_What you need to do_
Count how many lines in the records below contain the string "clock". Reply with the number only.

[Records of locating words and elements]

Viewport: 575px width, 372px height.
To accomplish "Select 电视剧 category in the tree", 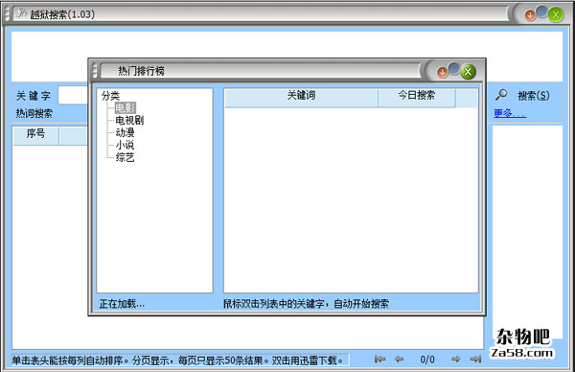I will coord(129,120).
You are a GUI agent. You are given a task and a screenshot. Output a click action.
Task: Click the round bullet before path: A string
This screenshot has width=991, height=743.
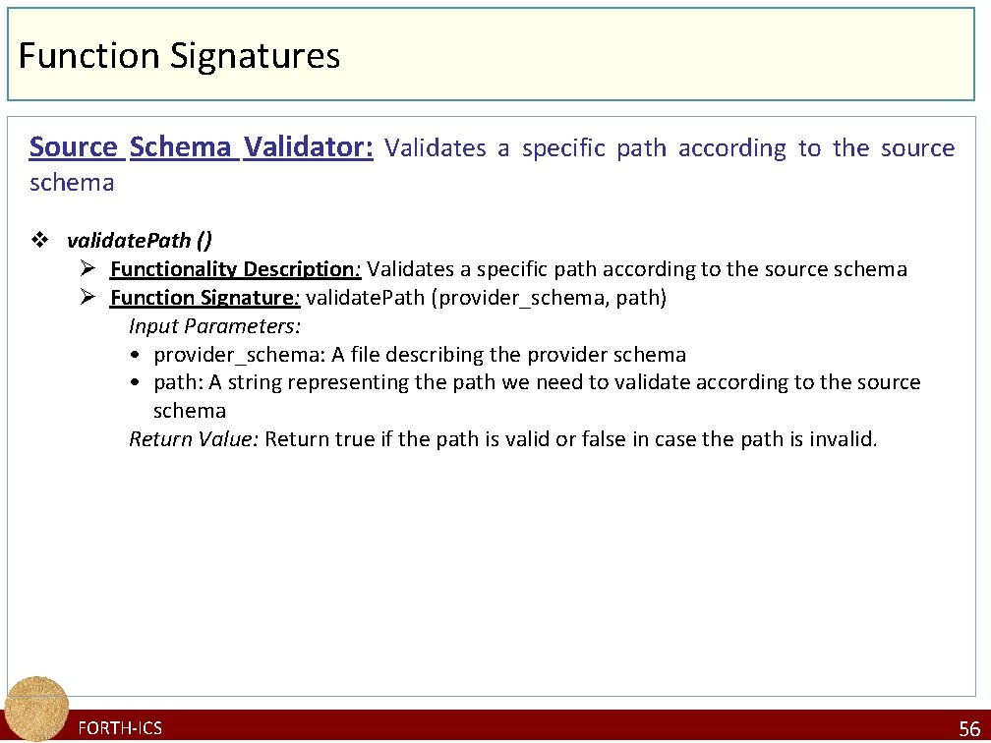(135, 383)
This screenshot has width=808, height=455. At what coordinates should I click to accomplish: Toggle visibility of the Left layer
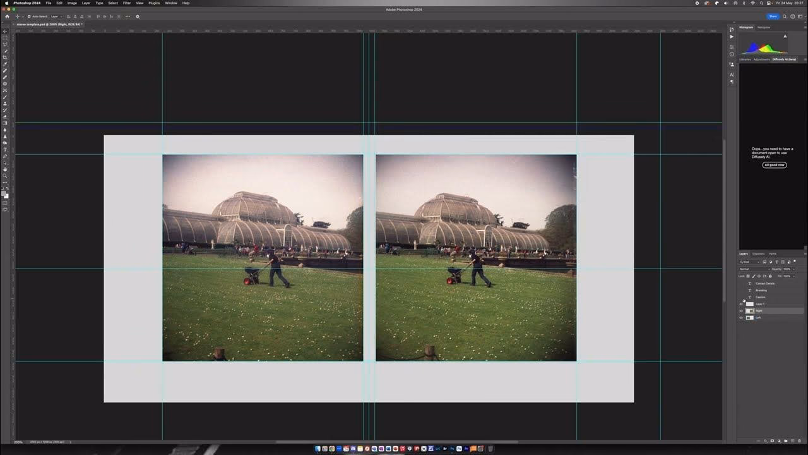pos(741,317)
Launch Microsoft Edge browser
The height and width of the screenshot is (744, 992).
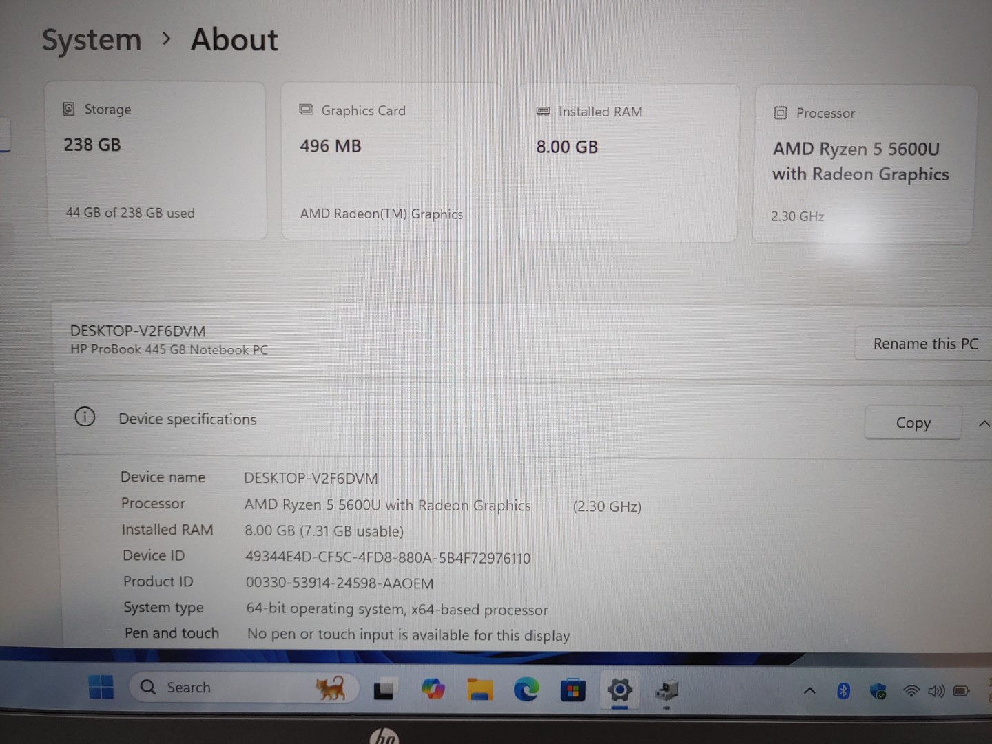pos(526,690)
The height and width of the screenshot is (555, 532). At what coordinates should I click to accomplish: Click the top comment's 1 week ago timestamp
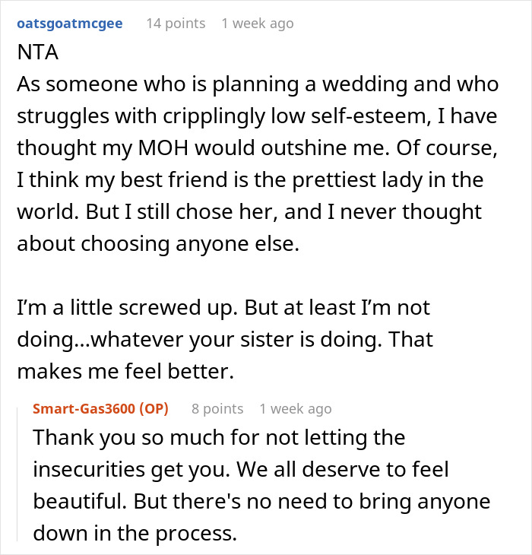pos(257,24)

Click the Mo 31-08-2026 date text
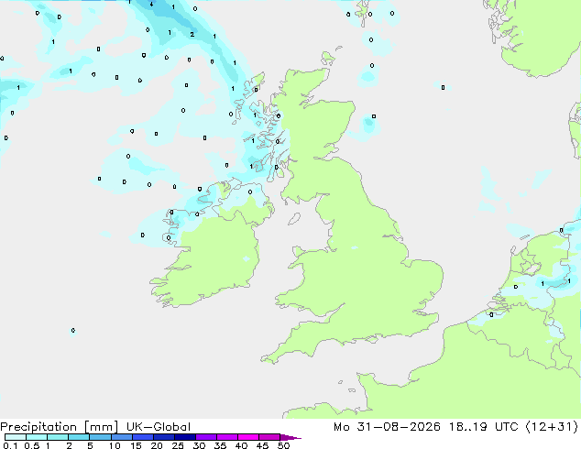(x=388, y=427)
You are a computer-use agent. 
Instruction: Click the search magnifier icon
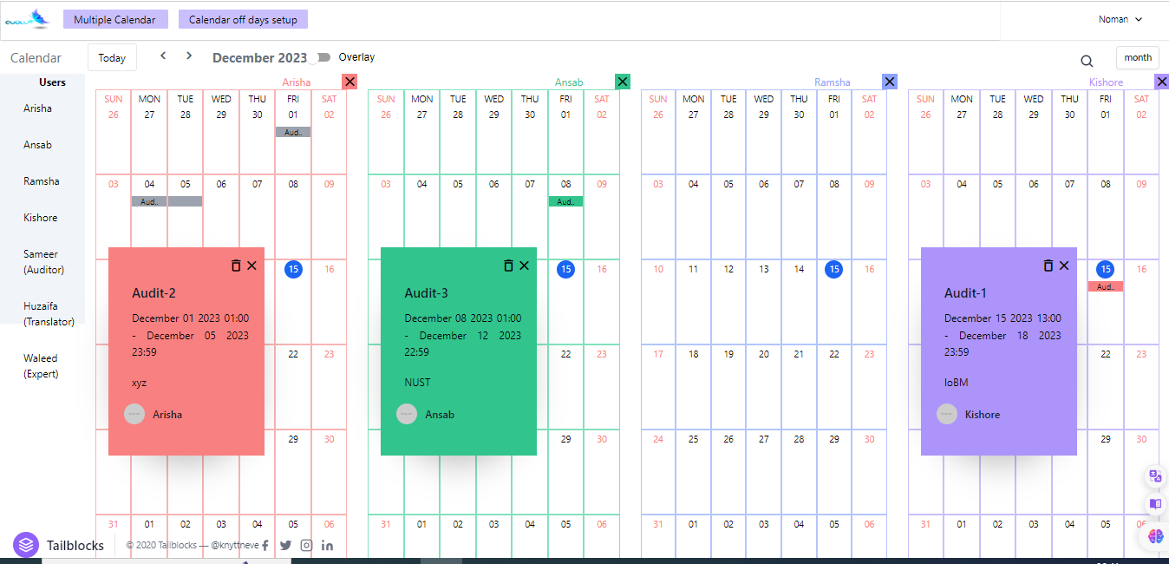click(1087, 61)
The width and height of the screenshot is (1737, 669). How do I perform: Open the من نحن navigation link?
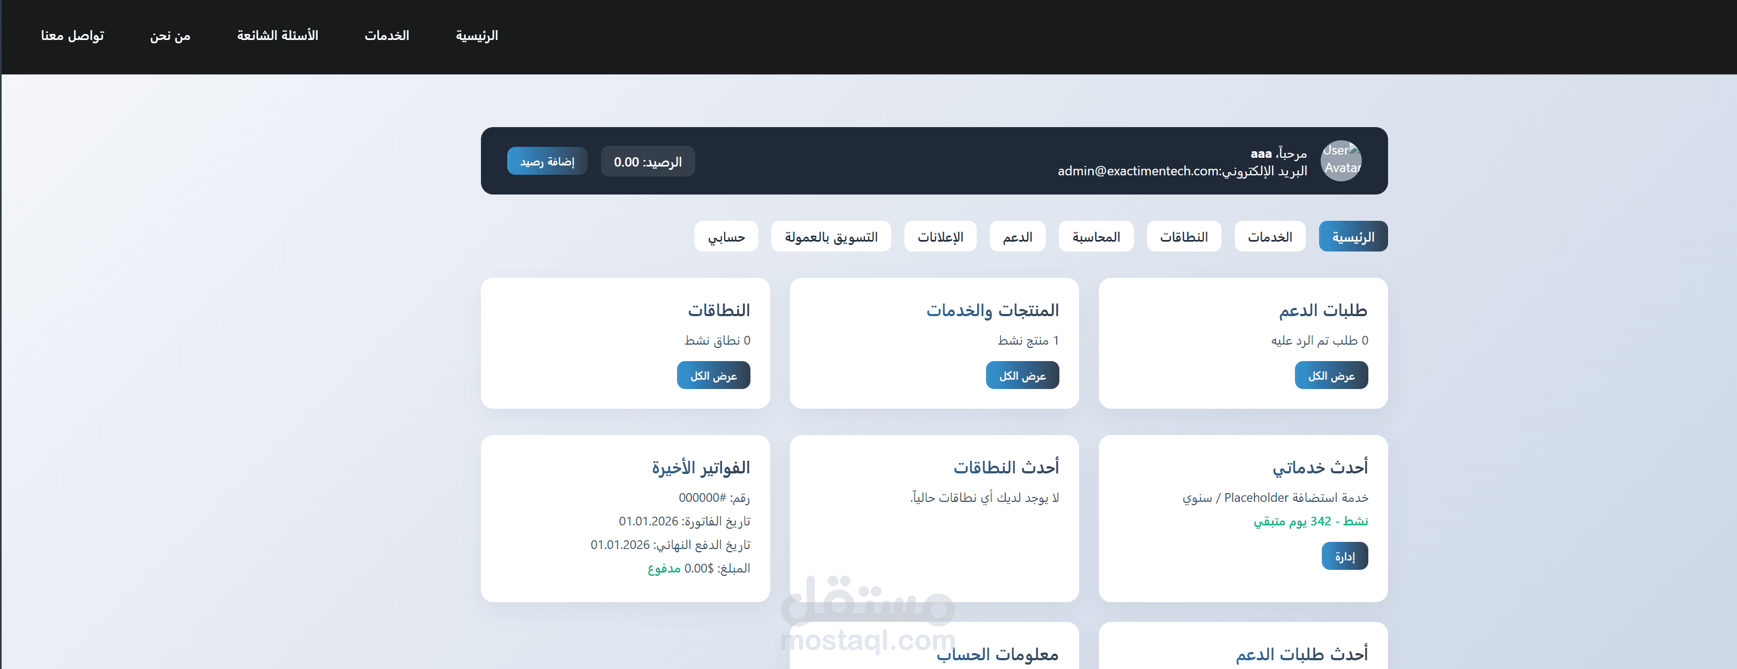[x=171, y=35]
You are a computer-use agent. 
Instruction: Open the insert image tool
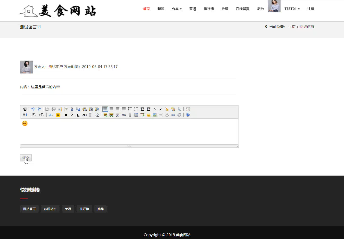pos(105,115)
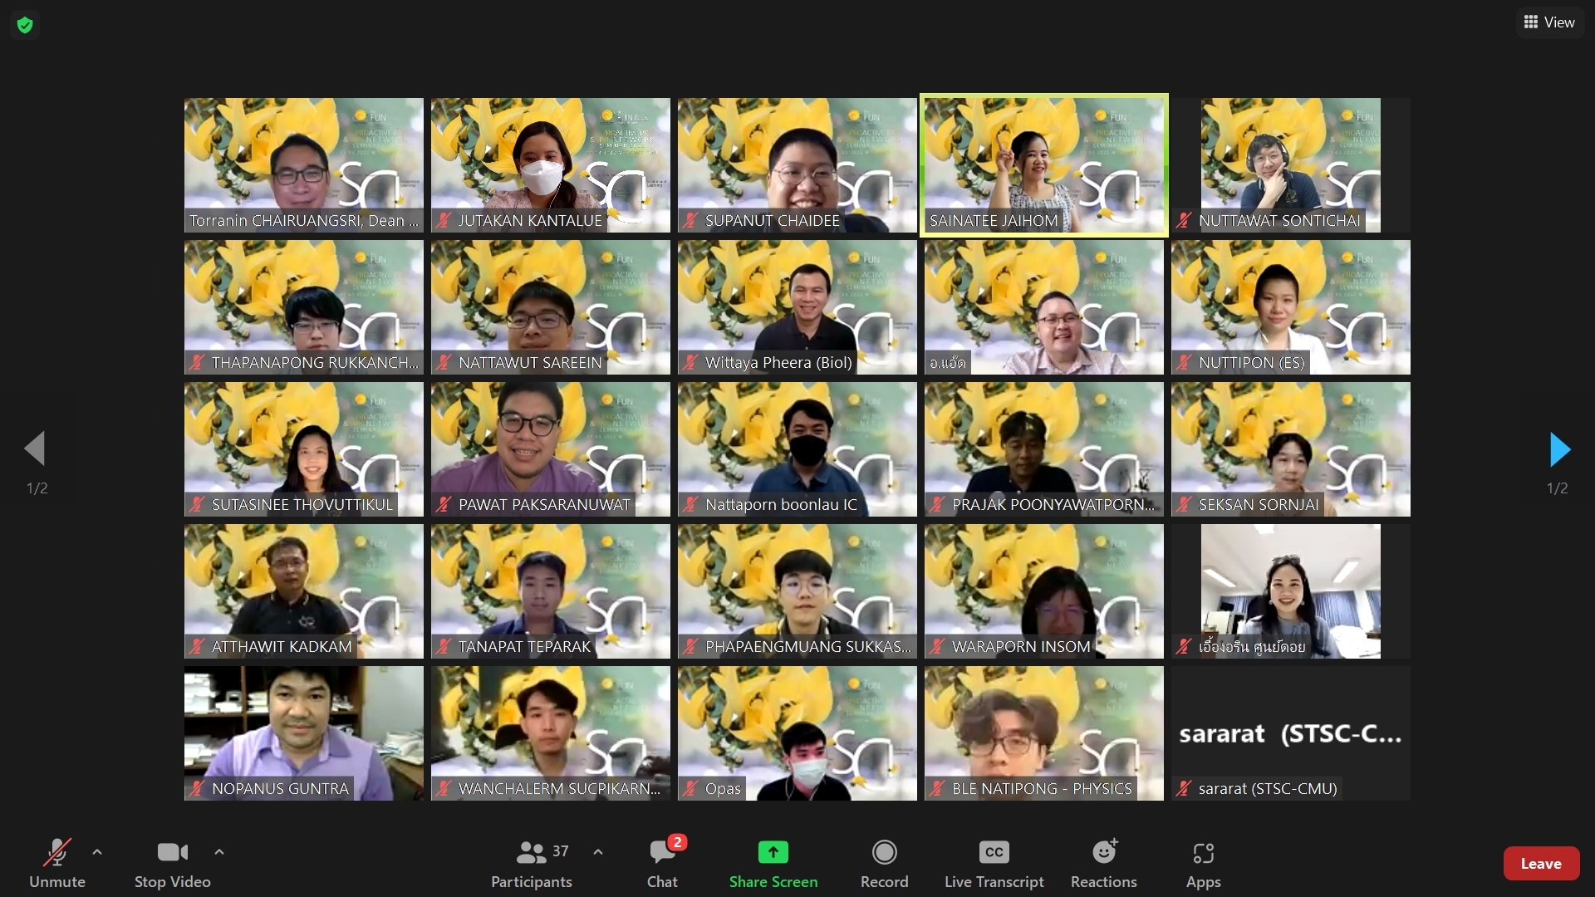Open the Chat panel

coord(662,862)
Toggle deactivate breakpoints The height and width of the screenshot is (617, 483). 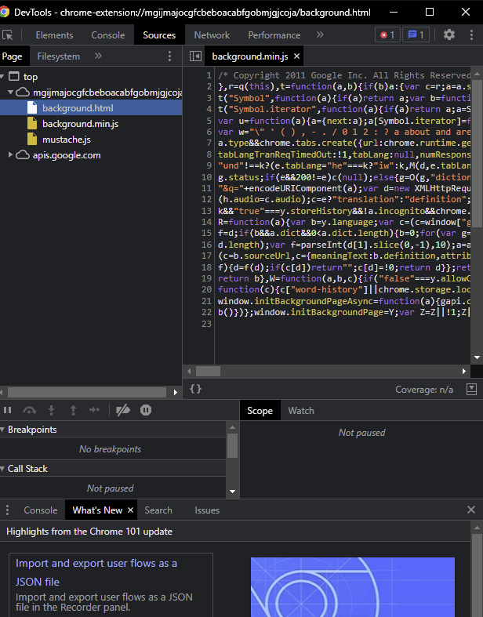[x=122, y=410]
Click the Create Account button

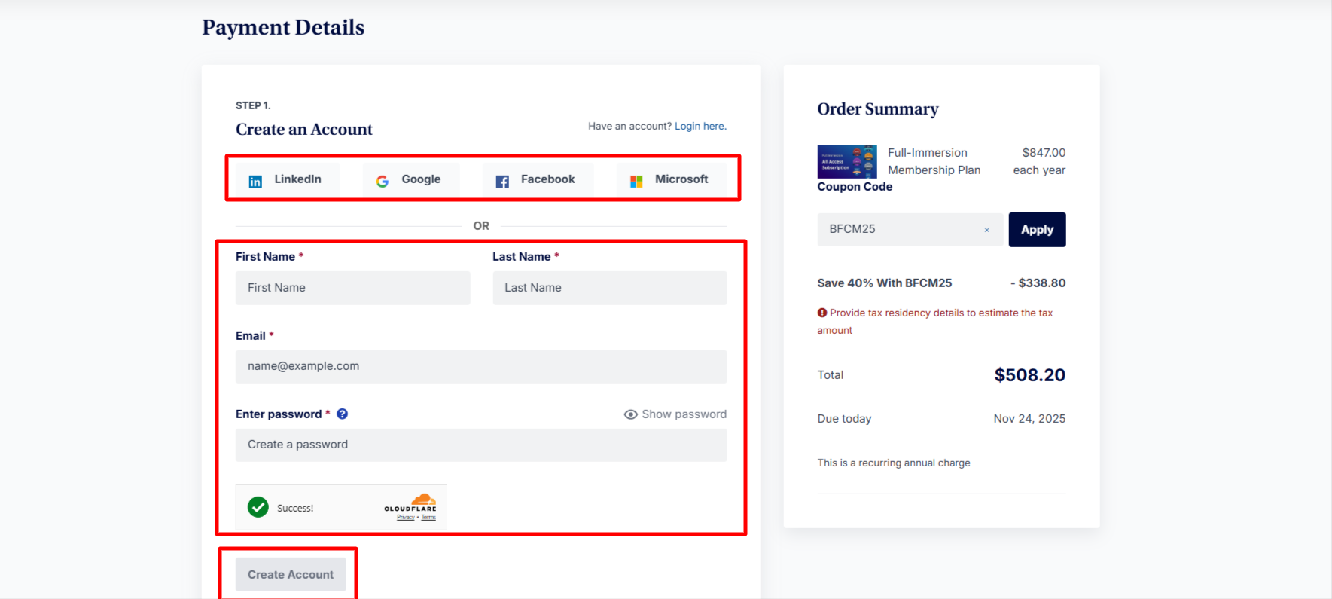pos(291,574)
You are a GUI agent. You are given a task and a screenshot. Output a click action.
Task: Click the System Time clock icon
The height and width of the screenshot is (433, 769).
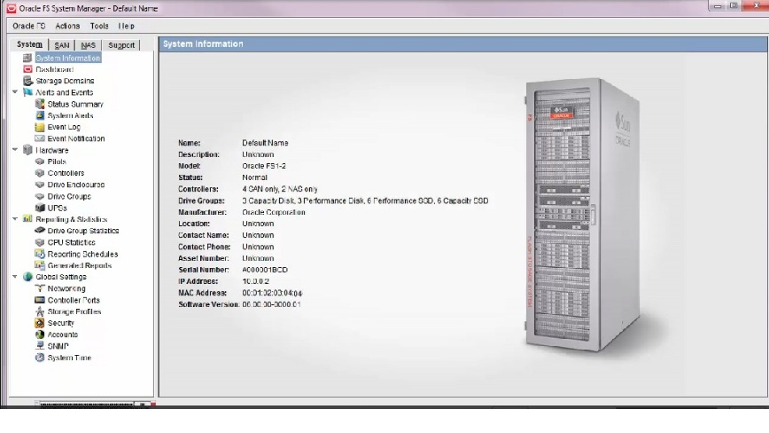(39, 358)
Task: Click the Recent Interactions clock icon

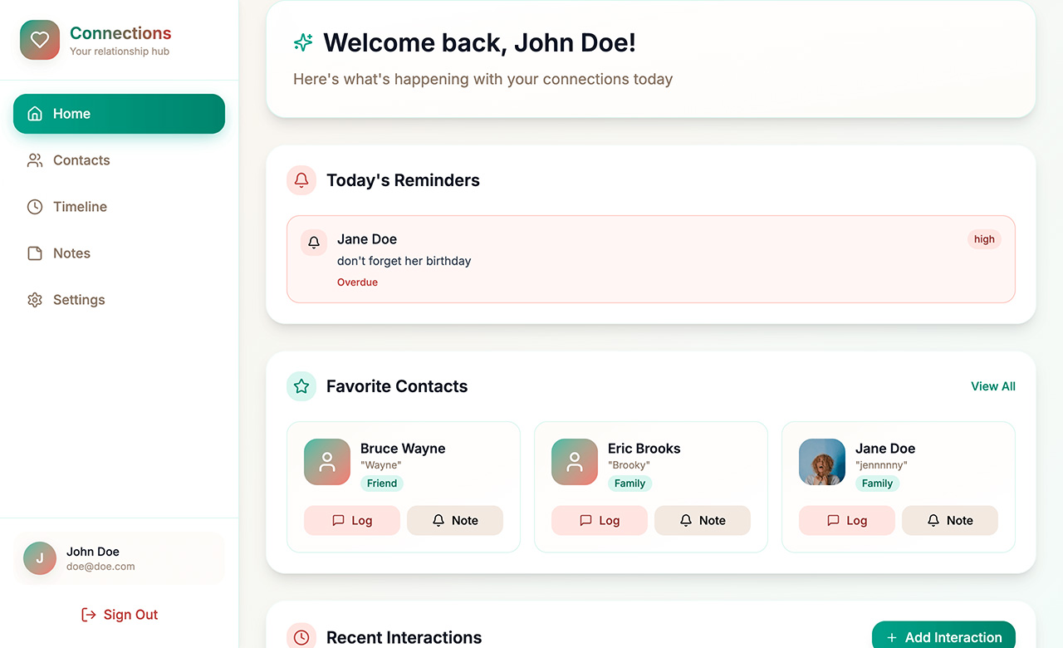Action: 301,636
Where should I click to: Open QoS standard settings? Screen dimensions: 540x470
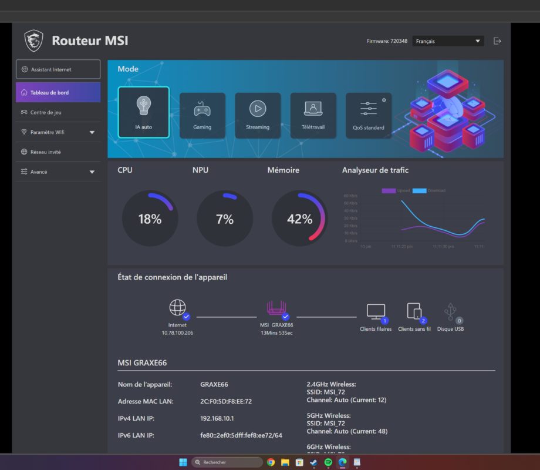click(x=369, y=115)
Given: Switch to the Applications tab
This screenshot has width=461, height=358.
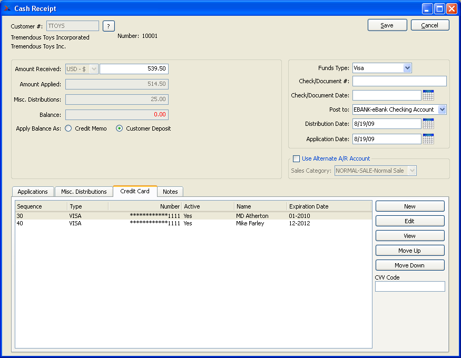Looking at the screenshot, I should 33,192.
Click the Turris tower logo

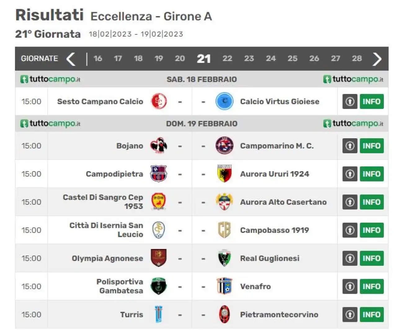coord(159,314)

_The output_
2